Donauwörther Zeitung vom 02. Juni 2014
Unermüdlicher Einsatz für die Gemeinde
Alois Stuber wird Ehrenbürger und drei weitere Männer werden gewürdigt
Der Sitzungssaal des neuen Rathauses in Münster hat seinen ersten festlichen Abend erlebt. Im Beisein zahlreicher Ehrengäste, an der Spitze Landrat Stefan Rößle, verlieh die Kommune Altbürgermeister Alois Stuber die Ehrenbürgerwürde. Drei weitere verdiente Bürger – Josef Ernst, Hans-Markus von Schnurbein und Gottfried Hackl – wurden mit der Bürgermedaille ausgezeichnet.
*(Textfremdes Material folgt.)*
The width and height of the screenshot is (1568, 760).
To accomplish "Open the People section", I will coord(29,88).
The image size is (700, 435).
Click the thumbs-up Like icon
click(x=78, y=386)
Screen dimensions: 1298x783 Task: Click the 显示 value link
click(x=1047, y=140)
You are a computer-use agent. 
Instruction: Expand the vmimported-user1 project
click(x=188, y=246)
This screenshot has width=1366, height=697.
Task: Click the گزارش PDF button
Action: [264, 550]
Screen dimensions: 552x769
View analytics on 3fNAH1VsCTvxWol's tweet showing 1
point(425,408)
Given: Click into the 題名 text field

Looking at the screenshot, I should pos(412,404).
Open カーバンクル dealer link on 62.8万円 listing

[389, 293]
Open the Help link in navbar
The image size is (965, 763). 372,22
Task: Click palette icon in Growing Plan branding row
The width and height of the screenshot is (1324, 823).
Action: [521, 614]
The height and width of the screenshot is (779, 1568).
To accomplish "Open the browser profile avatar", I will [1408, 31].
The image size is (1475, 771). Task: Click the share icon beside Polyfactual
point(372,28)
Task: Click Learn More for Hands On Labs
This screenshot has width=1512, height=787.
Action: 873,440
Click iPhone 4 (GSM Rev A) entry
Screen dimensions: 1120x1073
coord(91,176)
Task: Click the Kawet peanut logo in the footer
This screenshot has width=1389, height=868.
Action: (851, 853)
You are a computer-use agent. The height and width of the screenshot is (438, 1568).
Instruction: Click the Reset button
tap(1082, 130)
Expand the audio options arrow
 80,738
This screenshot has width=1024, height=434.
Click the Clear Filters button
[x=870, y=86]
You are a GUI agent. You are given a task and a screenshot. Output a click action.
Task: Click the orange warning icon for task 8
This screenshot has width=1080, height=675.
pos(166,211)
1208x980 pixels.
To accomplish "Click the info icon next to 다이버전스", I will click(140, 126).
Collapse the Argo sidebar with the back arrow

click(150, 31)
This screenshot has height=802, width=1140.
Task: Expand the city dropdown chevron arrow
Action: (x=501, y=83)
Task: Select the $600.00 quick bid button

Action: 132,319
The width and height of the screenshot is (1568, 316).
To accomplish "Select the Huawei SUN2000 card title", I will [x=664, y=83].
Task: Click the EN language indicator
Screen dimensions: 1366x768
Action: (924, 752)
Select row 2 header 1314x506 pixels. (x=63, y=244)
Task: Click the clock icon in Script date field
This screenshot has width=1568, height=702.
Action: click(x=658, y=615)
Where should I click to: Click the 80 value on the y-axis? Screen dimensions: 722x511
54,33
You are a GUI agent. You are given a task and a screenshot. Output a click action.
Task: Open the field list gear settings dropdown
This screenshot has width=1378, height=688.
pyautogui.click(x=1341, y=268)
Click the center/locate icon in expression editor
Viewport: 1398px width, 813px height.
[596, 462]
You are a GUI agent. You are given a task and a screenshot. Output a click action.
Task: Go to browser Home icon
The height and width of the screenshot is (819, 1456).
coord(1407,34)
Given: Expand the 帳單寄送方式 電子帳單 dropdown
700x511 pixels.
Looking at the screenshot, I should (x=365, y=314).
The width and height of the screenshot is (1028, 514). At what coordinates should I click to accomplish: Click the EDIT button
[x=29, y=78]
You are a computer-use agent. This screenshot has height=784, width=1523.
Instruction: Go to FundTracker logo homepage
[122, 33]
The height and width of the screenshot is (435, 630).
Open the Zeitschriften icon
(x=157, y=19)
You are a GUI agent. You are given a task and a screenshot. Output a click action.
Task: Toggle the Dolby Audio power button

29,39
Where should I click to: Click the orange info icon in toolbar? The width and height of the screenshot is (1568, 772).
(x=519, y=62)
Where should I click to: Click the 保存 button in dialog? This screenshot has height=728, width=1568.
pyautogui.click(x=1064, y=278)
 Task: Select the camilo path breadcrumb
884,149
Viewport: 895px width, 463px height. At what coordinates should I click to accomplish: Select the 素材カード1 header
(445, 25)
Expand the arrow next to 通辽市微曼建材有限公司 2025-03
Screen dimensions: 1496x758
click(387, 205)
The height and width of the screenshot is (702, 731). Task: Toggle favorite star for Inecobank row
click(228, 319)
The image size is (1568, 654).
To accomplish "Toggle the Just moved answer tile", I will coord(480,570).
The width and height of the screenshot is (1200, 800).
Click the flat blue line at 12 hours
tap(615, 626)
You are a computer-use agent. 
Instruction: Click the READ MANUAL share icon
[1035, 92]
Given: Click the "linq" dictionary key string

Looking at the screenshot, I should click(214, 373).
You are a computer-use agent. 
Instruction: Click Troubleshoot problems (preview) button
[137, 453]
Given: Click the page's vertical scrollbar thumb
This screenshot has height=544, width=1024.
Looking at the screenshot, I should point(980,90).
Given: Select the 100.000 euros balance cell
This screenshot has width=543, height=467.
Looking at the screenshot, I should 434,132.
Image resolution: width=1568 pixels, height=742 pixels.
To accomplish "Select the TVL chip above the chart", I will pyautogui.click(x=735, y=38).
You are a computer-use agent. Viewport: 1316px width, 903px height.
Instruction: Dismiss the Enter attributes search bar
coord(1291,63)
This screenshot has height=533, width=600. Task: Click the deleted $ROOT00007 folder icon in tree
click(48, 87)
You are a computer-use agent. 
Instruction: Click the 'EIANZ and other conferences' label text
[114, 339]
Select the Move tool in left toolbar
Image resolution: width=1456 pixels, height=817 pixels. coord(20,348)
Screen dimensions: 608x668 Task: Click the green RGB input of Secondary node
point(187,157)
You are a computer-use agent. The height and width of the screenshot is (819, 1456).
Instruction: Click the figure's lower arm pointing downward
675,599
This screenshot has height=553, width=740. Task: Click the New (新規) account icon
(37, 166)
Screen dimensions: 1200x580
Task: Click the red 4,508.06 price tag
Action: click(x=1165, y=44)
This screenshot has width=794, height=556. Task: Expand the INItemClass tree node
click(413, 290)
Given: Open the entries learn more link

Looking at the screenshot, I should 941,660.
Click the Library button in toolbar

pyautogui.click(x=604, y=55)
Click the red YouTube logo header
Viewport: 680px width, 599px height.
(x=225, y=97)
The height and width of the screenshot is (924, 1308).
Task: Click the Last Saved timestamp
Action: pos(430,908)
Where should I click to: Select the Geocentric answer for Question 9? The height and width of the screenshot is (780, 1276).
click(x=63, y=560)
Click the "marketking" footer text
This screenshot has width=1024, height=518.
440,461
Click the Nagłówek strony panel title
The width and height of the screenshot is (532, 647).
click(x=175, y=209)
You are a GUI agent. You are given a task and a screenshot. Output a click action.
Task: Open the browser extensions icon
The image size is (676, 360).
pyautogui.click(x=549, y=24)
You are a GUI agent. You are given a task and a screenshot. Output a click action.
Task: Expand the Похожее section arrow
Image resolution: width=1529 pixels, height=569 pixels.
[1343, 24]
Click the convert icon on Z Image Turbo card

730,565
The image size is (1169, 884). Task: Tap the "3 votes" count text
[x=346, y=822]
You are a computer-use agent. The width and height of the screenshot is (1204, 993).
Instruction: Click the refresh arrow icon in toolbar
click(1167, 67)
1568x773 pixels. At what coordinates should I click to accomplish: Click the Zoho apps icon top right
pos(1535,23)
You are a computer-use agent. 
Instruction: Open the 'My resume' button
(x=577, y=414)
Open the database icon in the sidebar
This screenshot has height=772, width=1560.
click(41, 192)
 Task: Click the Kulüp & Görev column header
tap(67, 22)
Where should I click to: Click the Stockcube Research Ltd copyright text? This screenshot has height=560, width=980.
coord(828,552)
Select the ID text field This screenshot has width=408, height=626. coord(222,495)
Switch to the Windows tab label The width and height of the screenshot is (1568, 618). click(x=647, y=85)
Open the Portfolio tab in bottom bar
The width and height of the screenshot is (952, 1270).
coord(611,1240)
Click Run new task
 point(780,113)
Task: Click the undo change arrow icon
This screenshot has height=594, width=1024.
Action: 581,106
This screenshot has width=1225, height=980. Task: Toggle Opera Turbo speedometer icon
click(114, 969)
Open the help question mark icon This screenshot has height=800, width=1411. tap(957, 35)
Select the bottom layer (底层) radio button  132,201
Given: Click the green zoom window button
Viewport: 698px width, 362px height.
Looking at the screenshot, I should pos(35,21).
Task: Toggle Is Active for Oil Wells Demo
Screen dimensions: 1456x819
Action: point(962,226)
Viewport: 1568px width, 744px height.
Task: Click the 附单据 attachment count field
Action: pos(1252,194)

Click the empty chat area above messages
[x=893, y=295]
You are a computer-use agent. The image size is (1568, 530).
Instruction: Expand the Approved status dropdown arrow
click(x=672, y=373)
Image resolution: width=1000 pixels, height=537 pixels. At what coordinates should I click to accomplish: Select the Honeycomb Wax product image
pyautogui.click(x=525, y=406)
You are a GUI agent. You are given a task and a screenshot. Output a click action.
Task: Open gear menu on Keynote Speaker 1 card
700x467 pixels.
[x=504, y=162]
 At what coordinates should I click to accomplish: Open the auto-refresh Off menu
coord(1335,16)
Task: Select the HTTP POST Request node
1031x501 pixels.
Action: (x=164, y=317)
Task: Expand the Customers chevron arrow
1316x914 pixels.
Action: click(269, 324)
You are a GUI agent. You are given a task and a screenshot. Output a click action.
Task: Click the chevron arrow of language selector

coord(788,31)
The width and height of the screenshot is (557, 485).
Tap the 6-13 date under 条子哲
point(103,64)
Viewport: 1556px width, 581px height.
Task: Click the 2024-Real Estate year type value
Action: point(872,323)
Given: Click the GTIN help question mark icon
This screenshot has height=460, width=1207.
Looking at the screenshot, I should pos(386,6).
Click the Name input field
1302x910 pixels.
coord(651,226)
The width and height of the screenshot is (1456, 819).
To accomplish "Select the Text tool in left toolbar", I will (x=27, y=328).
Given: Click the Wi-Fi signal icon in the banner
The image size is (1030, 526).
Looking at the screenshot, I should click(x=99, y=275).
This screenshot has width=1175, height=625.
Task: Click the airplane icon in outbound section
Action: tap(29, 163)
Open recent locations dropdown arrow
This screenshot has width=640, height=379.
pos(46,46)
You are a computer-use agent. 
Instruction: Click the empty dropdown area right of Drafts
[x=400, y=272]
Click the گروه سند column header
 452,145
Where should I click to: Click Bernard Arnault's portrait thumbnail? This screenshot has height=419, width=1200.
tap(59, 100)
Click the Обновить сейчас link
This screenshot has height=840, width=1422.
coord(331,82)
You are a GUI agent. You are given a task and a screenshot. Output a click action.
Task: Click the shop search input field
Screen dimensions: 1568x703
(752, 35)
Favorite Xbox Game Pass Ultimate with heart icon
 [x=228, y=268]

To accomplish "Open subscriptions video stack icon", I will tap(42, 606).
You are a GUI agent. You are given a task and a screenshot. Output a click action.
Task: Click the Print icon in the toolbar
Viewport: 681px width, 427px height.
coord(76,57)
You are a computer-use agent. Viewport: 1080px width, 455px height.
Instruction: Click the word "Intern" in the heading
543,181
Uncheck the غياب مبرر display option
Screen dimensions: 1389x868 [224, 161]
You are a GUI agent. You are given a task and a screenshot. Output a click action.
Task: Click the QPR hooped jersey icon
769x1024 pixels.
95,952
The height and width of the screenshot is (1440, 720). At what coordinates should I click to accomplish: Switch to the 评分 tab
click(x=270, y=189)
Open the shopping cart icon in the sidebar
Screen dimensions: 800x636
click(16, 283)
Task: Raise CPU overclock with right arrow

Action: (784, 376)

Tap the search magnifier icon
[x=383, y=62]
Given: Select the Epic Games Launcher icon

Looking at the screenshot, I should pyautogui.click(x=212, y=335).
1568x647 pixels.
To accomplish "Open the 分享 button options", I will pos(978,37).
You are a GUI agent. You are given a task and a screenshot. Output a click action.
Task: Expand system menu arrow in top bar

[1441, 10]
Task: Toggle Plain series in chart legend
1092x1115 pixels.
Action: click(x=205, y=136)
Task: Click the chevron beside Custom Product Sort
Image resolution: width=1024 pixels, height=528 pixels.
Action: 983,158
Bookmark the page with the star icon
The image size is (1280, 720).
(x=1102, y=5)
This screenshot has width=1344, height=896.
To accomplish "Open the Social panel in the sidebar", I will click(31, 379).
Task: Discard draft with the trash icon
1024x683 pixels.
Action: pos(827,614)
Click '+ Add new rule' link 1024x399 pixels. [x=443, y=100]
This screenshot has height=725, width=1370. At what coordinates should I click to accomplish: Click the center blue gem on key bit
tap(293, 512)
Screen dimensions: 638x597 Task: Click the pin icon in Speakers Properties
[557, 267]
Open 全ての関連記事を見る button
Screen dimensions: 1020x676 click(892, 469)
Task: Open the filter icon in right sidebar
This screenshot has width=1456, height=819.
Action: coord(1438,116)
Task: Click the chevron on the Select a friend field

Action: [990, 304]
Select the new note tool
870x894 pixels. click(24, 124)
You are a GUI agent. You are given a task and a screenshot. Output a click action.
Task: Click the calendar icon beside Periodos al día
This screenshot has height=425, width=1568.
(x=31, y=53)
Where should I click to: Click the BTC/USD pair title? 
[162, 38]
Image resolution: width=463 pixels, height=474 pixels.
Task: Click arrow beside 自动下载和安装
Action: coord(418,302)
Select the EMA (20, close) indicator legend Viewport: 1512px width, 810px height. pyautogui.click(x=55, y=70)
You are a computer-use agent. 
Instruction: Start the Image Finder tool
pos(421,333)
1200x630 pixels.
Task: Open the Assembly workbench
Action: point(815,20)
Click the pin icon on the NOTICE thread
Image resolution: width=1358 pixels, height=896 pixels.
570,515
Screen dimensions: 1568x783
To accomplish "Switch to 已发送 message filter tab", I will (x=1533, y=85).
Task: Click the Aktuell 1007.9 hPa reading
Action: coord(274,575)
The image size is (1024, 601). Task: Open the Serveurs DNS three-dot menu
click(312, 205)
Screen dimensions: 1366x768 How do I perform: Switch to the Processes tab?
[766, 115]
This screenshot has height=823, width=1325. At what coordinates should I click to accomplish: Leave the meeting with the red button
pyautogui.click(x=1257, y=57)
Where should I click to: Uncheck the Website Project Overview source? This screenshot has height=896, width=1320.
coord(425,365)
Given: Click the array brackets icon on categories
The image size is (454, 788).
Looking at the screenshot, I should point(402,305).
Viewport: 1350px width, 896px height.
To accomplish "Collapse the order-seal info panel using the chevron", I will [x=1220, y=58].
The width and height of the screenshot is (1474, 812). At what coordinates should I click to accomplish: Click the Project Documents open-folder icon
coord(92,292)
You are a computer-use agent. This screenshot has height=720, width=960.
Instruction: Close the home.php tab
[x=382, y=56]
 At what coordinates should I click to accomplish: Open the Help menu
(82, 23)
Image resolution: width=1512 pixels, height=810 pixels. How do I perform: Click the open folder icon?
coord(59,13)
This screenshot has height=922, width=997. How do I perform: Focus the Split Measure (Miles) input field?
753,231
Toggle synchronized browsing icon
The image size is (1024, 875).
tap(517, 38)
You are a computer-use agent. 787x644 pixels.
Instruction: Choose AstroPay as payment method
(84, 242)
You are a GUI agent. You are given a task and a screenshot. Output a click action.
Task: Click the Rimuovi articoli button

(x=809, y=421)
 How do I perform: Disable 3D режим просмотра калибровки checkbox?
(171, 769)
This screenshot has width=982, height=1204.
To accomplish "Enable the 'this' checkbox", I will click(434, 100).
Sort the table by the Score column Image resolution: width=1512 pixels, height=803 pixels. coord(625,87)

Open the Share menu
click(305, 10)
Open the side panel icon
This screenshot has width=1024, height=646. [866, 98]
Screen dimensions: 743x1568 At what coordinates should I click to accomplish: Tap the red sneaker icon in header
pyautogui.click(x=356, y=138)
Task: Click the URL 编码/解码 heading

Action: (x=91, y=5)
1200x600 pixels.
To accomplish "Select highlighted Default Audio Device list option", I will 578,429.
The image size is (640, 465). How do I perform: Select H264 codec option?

Am Vorplatz des Rathauses begrüßten Bürgermeister Gerhard Pfitzmaier sowie seine Stellvertreter Peter Werner und Jürgen Raab die Gäste. Ein Sextett der Rainer Stadtkapelle sowie ein Salut der Münsterer Böllerschützen stimmte die Ankommenden auf die Feierstunde ein. Landrat Rößle sprach in seinem Grußwort „von einem historischen Tag“ und „von Ehrungen, die nicht alltäglich sind.“
Bürgermeister Gerhard Pfitzmaier, Nachfolger von Alois Stuber im Bürgermeisteramt, erinnerte daran, dass die Gemeinde Münster bisher viermal das Ehrenbürgerrecht verliehen habe, und zwar an Hauptlehrerin Kreszenz Endrass, Gutsbesitzer Markus von Schnurbein, Geistlichen Rat Dekan Max Lober und Altbürgermeister Konrad Dumberger. „Mit dieser Auszeichnung dokumentieren wir unsere große Wertschätzung für das Lebenswerk, das du lieber Alois, hier geleistet hast“, erklärte Pfitzmaier.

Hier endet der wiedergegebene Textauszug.